-- Begin DOCUMENT PASSAGE --

Have you had a chance to check the moisture % with a refractometer? Sometimes honey that is just beginning to crystallize and ferment will create a foam that rises to the surface when warmed and reliquefied. Not saying that's what you have going on .. just wanted to throw it out there.


----------



## KQ6AR (May 13, 2008)

If its white & not foamy it could be wax. If its foamy probably fermentation started.


----------



## frankthomas (Aug 2, 2012)

Thanks Aunt Betty, I like your perspective. I agree that a natural unprocessed product is going to have flaws and that's a good thing. I am no longer concerned. I don't believe that it is fermentation because last years batch from the same location has the same thing and bottles that were 6-8 months old were just fine with no increase in the foam. Here's a pic of the ring...


----------



## Scpossum (May 4, 2014)

The honey I extracted this year has this same ring around it. First extraction so I do not have anything to compare it to.


----------



## aunt betty (May 4, 2015)

Don't know but have stuck my finger into a jar, rubbed the white onto it, then tasted it, and it seemed to me like it was crystally for lack of a better word. It's edible anyway.


----------



## Ravenseye (Apr 2, 2006)

I usually get that towards the end of my bottling. After I extract, I let the bucket rest for a period of time. A day or more in a warm area is helpful. Tiny bits of wax and some bubbles end up on the top of the honey sitting in the bucket. I carefully extract until I have to tip the bucket. Usually by then some of that waxy, bubbly stuff is coming through the gate and all that honey is for my use. If it's a real thick coating, I'll skim it.


----------



## KQ6AR (May 13, 2008)

Probably just wax, but just to be safe you can ship the whole crop over to me. I will dispose of it responsibly


----------



## squarepeg (Jul 9, 2010)

Ravenseye said:


> I usually get that towards the end of my bottling. After I extract, I let the bucket rest for a period of time. A day or more in a warm area is helpful. Tiny bits of wax and some bubbles end up on the top of the honey sitting in the bucket. I carefully extract until I have to tip the bucket. Usually by then some of that waxy, bubbly stuff is coming through the gate and all that honey is for my use. If it's a real thick coating, I'll skim it.

-- End DOCUMENT PASSAGE --

* WRITTEN TASKS
1 > Transcribe the part of the honey foam thread starting with "Don't know but" and going on through "(Apr 2, 2006)".
2 > Translate this sentence from the honey foam thread into Spanish: "Tiny bits of wax and some bubbles end up on the top of the honey sitting in the bucket."
3 > In the honey foam thread, what instrument is suggested for checking the moisture percentage of the honey?

-- Begin DATA PROVIDED --

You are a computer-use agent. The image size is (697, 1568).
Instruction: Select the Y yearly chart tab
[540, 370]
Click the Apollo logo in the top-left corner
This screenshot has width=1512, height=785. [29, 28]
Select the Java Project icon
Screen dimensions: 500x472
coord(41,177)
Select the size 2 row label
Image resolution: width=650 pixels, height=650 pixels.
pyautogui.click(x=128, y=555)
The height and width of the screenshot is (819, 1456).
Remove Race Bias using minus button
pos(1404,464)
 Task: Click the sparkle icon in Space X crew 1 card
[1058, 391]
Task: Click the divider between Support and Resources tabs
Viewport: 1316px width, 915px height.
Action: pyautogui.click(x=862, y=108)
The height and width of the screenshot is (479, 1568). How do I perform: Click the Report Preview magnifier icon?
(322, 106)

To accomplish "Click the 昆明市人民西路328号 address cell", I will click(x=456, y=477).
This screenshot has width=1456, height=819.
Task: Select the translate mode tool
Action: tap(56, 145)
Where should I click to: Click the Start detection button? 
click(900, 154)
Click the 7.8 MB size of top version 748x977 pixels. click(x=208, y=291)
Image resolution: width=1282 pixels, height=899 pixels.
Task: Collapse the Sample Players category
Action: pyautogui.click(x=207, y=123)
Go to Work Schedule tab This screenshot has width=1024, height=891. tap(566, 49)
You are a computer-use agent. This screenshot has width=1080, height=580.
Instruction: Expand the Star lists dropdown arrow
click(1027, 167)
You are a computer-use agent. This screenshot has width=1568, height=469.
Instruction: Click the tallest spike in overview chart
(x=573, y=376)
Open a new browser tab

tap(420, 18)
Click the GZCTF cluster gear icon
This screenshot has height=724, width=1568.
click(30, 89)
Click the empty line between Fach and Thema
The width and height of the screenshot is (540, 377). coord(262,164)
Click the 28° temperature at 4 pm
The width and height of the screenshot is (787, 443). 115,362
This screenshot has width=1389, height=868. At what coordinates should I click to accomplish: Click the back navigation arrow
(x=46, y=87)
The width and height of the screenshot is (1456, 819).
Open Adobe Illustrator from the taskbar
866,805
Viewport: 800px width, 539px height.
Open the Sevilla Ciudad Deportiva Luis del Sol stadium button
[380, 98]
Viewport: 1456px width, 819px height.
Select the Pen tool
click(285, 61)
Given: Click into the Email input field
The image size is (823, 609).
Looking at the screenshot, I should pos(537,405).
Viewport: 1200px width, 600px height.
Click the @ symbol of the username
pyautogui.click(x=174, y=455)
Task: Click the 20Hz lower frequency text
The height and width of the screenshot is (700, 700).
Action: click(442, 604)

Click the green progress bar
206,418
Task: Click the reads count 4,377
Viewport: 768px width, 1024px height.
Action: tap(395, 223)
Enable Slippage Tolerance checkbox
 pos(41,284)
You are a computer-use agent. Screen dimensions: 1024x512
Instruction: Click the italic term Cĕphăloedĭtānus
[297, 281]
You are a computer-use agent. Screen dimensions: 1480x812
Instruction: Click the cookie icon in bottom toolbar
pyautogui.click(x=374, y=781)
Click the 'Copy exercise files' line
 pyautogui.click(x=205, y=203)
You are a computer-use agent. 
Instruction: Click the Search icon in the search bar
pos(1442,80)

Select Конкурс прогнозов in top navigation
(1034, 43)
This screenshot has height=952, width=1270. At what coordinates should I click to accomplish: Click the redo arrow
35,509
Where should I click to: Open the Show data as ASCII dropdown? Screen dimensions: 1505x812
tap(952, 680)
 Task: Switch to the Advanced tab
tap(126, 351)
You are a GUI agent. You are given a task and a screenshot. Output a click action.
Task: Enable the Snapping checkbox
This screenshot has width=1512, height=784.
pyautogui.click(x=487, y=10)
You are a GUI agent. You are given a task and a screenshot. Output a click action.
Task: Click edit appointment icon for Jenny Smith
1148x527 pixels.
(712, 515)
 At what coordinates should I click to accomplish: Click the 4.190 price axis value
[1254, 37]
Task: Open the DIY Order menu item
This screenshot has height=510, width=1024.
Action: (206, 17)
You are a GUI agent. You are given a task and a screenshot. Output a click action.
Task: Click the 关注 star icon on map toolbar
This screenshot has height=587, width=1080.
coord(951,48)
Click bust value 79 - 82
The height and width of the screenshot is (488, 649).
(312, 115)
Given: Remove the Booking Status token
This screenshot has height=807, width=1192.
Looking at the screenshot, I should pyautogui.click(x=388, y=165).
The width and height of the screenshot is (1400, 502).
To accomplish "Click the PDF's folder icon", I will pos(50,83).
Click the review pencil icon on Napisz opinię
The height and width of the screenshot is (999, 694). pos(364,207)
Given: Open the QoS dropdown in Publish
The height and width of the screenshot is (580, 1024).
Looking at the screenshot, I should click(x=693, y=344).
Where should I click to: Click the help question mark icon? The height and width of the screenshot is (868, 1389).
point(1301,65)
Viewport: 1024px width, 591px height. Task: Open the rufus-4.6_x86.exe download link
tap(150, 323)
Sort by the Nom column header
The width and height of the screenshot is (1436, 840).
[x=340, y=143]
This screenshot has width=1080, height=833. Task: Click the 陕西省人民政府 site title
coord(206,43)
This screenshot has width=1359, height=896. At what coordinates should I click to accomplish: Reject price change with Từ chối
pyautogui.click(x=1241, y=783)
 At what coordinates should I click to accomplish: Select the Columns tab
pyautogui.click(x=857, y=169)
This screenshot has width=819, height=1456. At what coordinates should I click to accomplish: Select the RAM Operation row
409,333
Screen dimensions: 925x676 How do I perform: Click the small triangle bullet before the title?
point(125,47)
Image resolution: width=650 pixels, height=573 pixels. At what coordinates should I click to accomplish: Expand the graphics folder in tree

-- End DATA PROVIDED --

* SOLUTIONS BY TASK
1 >
Don't know but have stuck my finger into a jar, rubbed the white onto it, then tasted it, and it seemed to me like it was crystally for lack of a better word. It's edible anyway.


----------



## Ravenseye (Apr 2, 2006)

2 > Pequeños trozos de cera y algunas burbujas terminan en la superficie de la miel que reposa en el cubo.

3 > A refractometer.